__WRITTEN TASK__
Copy the stretch from "Given: Select the Manual radio button" through "Action: coord(175,58)", swapping "Manual" for "Automatic" and keeping everything else the same. Leave out the pictures.

__STORED DATA__
--- START ---
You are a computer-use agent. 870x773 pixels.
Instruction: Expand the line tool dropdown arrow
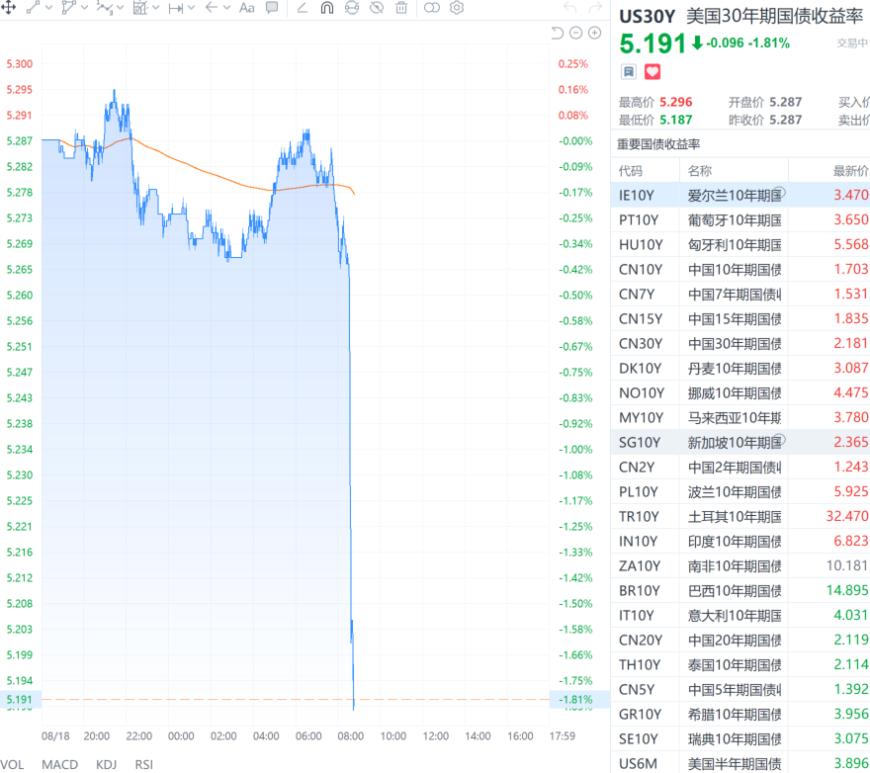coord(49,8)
--- END ---
--- START ---
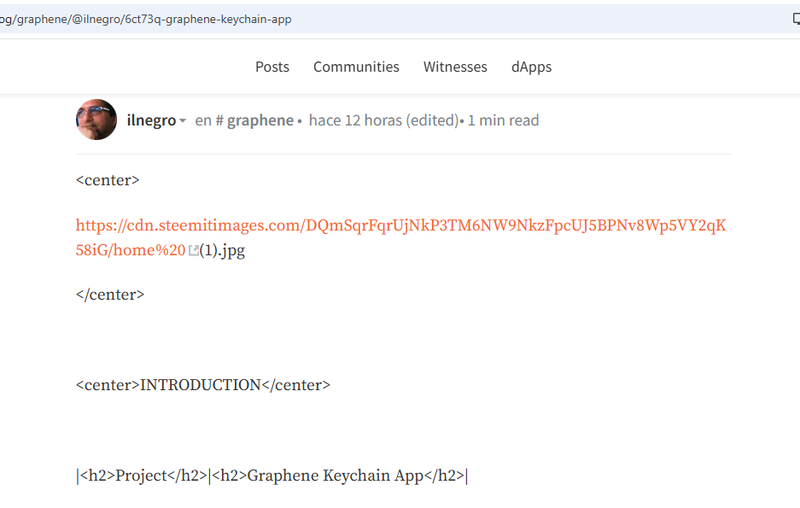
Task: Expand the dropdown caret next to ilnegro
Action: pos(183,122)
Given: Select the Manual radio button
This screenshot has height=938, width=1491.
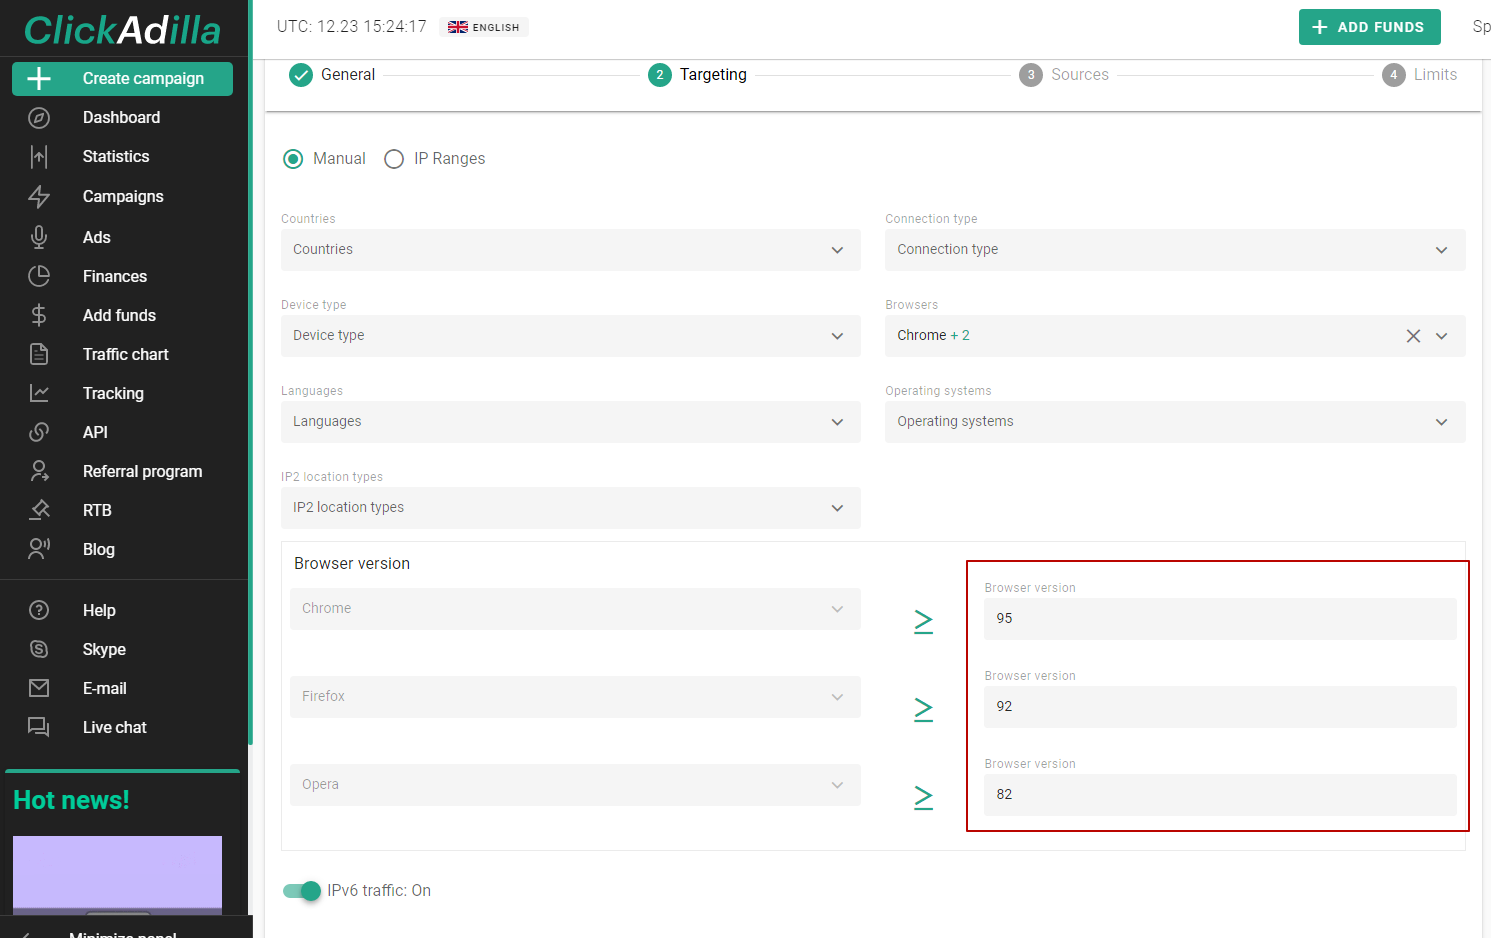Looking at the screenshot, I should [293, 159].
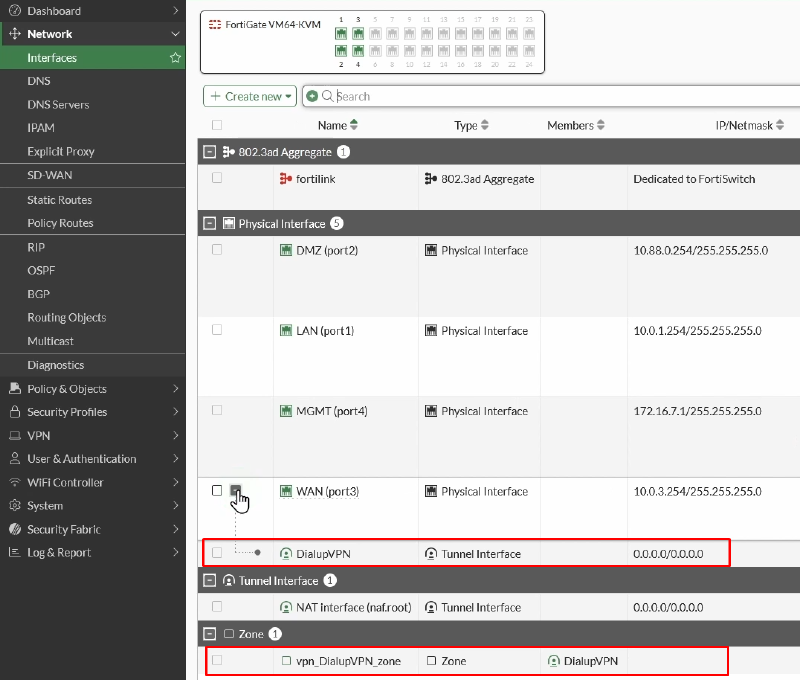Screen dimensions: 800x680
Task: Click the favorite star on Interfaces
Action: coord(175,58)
--- END ---
--- START ---
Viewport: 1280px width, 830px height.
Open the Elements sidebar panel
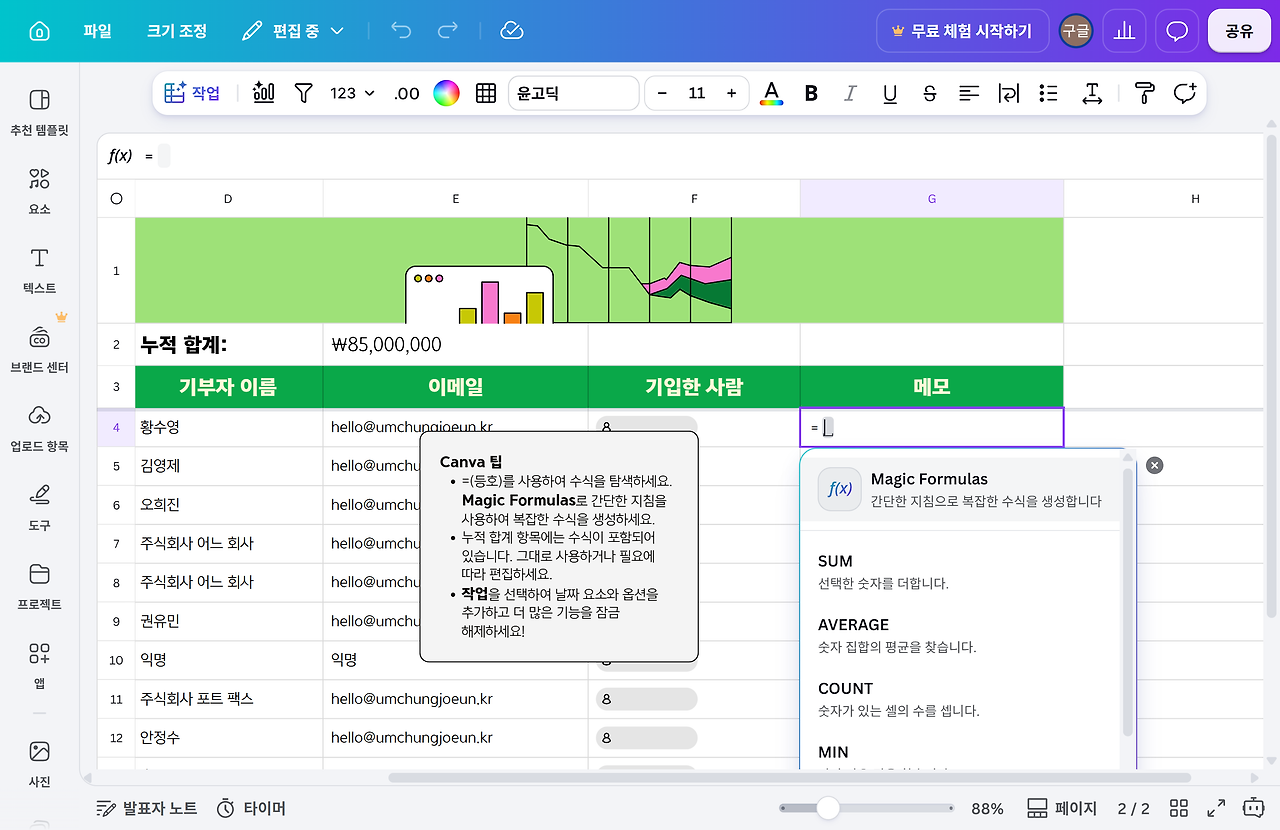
--- END ---
__THE ANSWER__
Given: Select the Automatic radio button
This screenshot has height=938, width=1491.
Looking at the screenshot, I should [293, 159].
Screen dimensions: 800x680
Task: Click the favorite star on Interfaces
Action: coord(175,58)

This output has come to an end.